━━ Фрагмент документа
Давление не снижается, вернее, снизилось чуть — чуть. Как я сюда рвался, а приехал — тоска. Выдерживать эту жизнь можно, лишь периодически выпадая из нее. Если же этот путь заказан, становится невмоготу. Существование без большой цели, без захваченности чем‑либо для меня непереносимо. Я исчерпал ряд тем: прошлое, детство, природа, и сейчас рассказы возникают у меня случайно — от внешнего толчка, а не ползут, как фарш из мясорубки, от естественной и безостановочной работы душевной жизни. И вообще, мне плохо думается и не работается сейчас. Но не давление тому виной, напротив, повышенное давление — следствие этого душевного кризиса.
Ну вот, докатился, дотрюхал до шестидесяти двух лет. Почти на бровях: с инфарктом, блокадой ножки, стенокардией, гипертонией, остеохондрозом. О глухоте и контрактуре я и не говорю. Наверное, я уже умер и существую искусственно — на лекарствах, каждое утро принимаю жменю. Не слиш ком живой труп. Но если я найду новую, важную для меня тему, то оплывшая свеча еще потеплится. Так просто я жить не умею, это вне всяких сомнений. Последняя надежда на лето. Калязта с торчащей из воды колокольней, а может, и северные городки должны мне дать заряд. Я еще способен радоваться человеку, интересоваться человеком. Но Боже упаси, раззуживать в себе искусственный интерес к чему-либо. Это годится для кино, для разных литературных игр, но только не для прозы.
━━━━
Попробуйте сами — Перепишите из фрагмента документа отрывок начиная со слов «Ну вот, докатился, дотрюхал» и заканчивая словами «не для прозы.» включительно.
━━ Исходные данные
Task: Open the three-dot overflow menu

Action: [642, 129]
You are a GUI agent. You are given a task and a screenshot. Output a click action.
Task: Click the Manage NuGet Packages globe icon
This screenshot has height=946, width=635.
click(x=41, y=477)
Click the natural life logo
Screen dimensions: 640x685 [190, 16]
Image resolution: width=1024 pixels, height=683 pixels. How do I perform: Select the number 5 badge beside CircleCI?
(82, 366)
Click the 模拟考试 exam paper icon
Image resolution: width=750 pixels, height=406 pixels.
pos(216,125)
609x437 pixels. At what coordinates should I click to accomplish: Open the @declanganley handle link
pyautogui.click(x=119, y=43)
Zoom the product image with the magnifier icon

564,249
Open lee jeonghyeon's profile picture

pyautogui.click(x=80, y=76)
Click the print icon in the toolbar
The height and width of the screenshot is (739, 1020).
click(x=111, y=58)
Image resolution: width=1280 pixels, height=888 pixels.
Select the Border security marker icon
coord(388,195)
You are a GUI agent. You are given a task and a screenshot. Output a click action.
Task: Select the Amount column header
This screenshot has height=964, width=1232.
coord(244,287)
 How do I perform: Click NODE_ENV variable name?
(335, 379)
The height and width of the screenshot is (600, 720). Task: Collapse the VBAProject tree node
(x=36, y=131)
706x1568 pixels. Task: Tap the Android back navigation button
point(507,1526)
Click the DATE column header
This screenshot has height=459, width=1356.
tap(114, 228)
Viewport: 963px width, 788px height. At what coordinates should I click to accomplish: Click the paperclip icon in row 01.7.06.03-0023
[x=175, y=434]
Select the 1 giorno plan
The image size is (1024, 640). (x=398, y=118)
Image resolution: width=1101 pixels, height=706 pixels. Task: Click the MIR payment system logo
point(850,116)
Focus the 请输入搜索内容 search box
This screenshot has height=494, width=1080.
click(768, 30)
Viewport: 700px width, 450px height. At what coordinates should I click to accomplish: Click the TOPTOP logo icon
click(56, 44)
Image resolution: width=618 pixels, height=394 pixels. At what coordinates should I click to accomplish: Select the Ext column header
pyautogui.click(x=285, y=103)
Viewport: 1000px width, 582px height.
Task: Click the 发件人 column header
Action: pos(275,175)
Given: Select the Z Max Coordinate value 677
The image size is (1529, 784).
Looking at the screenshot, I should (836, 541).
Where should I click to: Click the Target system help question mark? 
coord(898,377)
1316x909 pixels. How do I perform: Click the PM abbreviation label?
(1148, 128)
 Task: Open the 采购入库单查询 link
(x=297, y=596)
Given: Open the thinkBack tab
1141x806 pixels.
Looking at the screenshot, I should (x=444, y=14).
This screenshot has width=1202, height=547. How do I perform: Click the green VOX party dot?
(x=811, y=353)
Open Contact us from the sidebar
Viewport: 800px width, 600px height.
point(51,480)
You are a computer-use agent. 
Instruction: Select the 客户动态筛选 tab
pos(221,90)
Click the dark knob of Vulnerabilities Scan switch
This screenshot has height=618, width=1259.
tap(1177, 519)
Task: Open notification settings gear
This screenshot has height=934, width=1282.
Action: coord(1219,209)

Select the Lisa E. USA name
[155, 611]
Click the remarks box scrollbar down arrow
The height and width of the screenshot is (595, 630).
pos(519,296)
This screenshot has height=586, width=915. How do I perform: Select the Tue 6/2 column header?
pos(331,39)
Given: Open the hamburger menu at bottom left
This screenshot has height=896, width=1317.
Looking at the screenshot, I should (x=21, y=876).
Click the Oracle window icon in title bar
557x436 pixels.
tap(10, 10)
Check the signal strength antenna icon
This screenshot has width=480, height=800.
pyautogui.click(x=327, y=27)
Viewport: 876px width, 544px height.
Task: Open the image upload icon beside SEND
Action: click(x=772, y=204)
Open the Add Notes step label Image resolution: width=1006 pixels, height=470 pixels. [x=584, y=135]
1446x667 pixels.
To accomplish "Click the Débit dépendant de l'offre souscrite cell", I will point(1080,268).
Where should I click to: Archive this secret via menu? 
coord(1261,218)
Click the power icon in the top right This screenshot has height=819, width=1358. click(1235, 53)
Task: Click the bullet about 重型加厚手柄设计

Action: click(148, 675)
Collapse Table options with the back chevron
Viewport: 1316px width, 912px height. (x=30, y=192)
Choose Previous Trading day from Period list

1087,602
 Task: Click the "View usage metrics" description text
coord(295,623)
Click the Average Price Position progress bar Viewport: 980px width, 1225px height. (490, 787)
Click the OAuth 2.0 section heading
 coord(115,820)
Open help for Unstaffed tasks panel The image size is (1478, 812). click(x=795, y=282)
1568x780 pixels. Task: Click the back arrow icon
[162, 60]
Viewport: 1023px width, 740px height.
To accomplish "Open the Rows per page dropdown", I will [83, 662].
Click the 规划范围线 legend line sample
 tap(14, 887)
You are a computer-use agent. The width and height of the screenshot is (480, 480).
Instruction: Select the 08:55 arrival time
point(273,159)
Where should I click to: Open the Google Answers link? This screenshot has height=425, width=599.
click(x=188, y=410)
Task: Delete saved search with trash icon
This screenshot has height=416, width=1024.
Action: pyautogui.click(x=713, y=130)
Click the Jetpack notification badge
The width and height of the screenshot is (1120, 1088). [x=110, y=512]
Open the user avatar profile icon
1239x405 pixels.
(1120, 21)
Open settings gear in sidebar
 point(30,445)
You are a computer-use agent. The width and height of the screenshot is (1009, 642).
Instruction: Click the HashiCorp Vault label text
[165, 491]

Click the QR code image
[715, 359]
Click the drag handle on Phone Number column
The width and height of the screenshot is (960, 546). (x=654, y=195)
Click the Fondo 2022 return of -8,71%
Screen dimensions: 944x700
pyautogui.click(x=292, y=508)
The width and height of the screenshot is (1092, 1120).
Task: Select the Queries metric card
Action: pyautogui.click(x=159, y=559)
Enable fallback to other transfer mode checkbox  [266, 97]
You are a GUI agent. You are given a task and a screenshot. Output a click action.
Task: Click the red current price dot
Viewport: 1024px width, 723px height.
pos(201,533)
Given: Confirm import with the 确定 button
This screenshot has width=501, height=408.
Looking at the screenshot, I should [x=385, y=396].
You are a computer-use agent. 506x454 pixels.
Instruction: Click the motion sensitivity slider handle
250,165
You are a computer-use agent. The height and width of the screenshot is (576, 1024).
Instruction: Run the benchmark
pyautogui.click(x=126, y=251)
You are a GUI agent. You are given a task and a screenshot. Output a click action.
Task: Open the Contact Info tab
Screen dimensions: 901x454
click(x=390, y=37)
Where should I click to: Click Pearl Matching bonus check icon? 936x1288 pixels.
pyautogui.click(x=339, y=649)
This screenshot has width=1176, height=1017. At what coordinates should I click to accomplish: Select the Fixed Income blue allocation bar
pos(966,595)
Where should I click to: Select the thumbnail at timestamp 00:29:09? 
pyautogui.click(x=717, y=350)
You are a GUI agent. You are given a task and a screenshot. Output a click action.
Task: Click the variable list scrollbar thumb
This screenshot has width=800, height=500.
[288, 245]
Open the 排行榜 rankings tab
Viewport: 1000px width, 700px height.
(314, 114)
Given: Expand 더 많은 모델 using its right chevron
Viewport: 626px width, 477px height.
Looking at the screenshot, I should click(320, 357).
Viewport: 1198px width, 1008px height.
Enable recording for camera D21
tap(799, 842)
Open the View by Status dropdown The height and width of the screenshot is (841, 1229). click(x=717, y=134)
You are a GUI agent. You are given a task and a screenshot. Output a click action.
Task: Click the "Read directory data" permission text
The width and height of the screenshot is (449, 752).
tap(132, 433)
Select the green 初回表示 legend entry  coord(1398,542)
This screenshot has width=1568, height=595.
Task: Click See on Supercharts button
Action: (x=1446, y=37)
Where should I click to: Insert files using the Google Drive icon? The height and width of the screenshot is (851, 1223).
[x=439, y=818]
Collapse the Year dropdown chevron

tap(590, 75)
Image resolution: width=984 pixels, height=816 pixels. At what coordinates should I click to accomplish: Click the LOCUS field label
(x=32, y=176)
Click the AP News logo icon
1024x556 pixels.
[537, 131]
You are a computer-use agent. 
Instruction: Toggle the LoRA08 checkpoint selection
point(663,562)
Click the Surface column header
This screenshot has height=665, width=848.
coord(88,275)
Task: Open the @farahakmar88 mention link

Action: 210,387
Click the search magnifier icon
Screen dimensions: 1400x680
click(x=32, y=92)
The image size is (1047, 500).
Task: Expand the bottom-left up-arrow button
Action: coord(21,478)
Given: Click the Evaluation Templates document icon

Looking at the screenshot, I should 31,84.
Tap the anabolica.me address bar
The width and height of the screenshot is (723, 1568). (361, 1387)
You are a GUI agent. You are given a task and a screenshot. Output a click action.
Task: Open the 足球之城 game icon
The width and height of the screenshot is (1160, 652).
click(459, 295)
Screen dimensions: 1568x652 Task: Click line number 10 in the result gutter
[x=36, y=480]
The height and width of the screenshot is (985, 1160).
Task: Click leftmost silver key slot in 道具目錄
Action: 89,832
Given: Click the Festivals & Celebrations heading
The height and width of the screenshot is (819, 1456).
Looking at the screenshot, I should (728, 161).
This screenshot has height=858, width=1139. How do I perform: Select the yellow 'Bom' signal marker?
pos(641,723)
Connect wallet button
━━━━
Результат —
Ну вот, докатился, дотрюхал до шестидесяти двух лет. Почти на бровях: с инфарктом, блокадой ножки, стенокардией, гипертонией, остеохондрозом. О глухоте и контрактуре я и не говорю. Наверное, я уже умер и существую искусственно — на лекарствах, каждое утро принимаю жменю. Не слиш ком живой труп. Но если я найду новую, важную для меня тему, то оплывшая свеча еще потеплится. Так просто я жить не умею, это вне всяких сомнений. Последняя надежда на лето. Калязта с торчащей из воды колокольней, а может, и северные городки должны мне дать заряд. Я еще способен радоваться человеку, интересоваться человеком. Но Боже упаси, раззуживать в себе искусственный интерес к чему-либо. Это годится для кино, для разных литературных игр, но только не для прозы.